The data start

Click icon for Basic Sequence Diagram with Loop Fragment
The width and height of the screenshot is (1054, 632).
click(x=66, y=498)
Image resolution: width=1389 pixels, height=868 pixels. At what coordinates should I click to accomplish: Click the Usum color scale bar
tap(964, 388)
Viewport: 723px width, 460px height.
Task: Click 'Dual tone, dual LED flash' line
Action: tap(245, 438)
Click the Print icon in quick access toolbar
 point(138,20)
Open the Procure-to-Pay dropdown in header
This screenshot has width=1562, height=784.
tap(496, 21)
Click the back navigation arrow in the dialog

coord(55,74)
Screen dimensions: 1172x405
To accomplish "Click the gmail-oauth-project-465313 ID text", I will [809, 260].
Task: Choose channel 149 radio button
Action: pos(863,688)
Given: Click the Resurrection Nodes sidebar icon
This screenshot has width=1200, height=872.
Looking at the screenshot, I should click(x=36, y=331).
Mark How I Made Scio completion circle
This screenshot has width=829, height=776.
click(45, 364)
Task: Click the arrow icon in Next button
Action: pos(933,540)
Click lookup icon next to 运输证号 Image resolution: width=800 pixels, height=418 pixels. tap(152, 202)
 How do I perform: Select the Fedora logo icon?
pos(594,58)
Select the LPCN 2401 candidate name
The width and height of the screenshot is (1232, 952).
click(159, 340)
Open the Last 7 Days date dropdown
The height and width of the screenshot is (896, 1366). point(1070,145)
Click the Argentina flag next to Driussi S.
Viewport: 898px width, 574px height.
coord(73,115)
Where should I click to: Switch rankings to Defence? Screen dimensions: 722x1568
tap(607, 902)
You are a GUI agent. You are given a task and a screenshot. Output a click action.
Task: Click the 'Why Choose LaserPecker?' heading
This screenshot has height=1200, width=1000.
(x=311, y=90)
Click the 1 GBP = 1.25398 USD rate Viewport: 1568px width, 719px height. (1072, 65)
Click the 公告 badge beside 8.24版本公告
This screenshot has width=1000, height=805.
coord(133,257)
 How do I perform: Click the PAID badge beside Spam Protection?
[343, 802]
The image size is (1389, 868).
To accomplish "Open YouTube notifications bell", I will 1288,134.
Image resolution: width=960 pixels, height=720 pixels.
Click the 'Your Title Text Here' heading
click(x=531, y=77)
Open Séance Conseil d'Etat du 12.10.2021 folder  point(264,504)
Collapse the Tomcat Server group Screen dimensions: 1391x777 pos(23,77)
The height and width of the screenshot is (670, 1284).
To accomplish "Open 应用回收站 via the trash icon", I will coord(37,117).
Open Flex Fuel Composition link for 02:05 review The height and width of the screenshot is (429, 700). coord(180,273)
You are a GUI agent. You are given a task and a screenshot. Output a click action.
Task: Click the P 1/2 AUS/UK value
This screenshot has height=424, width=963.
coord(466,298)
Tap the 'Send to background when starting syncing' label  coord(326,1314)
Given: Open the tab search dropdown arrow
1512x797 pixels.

The data end

* [Work instructions]
Turn every line of the items above into a JSON list of strings, one string per line, and drop any blank lines.

* [Exercise output]
[
  "Click icon for Basic Sequence Diagram with Loop Fragment",
  "The width and height of the screenshot is (1054, 632).",
  "click(x=66, y=498)",
  "Image resolution: width=1389 pixels, height=868 pixels. At what coordinates should I click to accomplish: Click the Usum color scale bar",
  "tap(964, 388)",
  "Viewport: 723px width, 460px height.",
  "Task: Click 'Dual tone, dual LED flash' line",
  "Action: tap(245, 438)",
  "Click the Print icon in quick access toolbar",
  " point(138,20)",
  "Open the Procure-to-Pay dropdown in header",
  "This screenshot has width=1562, height=784.",
  "tap(496, 21)",
  "Click the back navigation arrow in the dialog",
  "coord(55,74)",
  "Screen dimensions: 1172x405",
  "To accomplish \"Click the gmail-oauth-project-465313 ID text\", I will [809, 260].",
  "Task: Choose channel 149 radio button",
  "Action: pos(863,688)",
  "Given: Click the Resurrection Nodes sidebar icon",
  "This screenshot has width=1200, height=872.",
  "Looking at the screenshot, I should click(x=36, y=331).",
  "Mark How I Made Scio completion circle",
  "This screenshot has width=829, height=776.",
  "click(45, 364)",
  "Task: Click the arrow icon in Next button",
  "Action: pos(933,540)",
  "Click lookup icon next to 运输证号 Image resolution: width=800 pixels, height=418 pixels. tap(152, 202)",
  " How do I perform: Select the Fedora logo icon?",
  "pos(594,58)",
  "Select the LPCN 2401 candidate name",
  "The width and height of the screenshot is (1232, 952).",
  "click(159, 340)",
  "Open the Last 7 Days date dropdown",
  "The height and width of the screenshot is (896, 1366). point(1070,145)",
  "Click the Argentina flag next to Driussi S.",
  "Viewport: 898px width, 574px height.",
  "coord(73,115)",
  "Where should I click to: Switch rankings to Defence? Screen dimensions: 722x1568",
  "tap(607, 902)",
  "You are a GUI agent. You are given a task and a screenshot. Output a click action.",
  "Task: Click the 'Why Choose LaserPecker?' heading",
  "This screenshot has height=1200, width=1000.",
  "(x=311, y=90)",
  "Click the 1 GBP = 1.25398 USD rate Viewport: 1568px width, 719px height. (1072, 65)",
  "Click the 公告 badge beside 8.24版本公告",
  "This screenshot has width=1000, height=805.",
  "coord(133,257)",
  " How do I perform: Click the PAID badge beside Spam Protection?",
  "[343, 802]",
  "The image size is (1389, 868).",
  "To accomplish \"Open YouTube notifications bell\", I will 1288,134.",
  "Image resolution: width=960 pixels, height=720 pixels.",
  "Click the 'Your Title Text Here' heading",
  "click(x=531, y=77)",
  "Open Séance Conseil d'Etat du 12.10.2021 folder  point(264,504)",
  "Collapse the Tomcat Server group Screen dimensions: 1391x777 pos(23,77)",
  "The height and width of the screenshot is (670, 1284).",
  "To accomplish \"Open 应用回收站 via the trash icon\", I will coord(37,117).",
  "Open Flex Fuel Composition link for 02:05 review The height and width of the screenshot is (429, 700). coord(180,273)",
  "You are a GUI agent. You are given a task and a screenshot. Output a click action.",
  "Task: Click the P 1/2 AUS/UK value",
  "This screenshot has height=424, width=963.",
  "coord(466,298)",
  "Tap the 'Send to background when starting syncing' label  coord(326,1314)",
  "Given: Open the tab search dropdown arrow",
  "1512x797 pixels."
]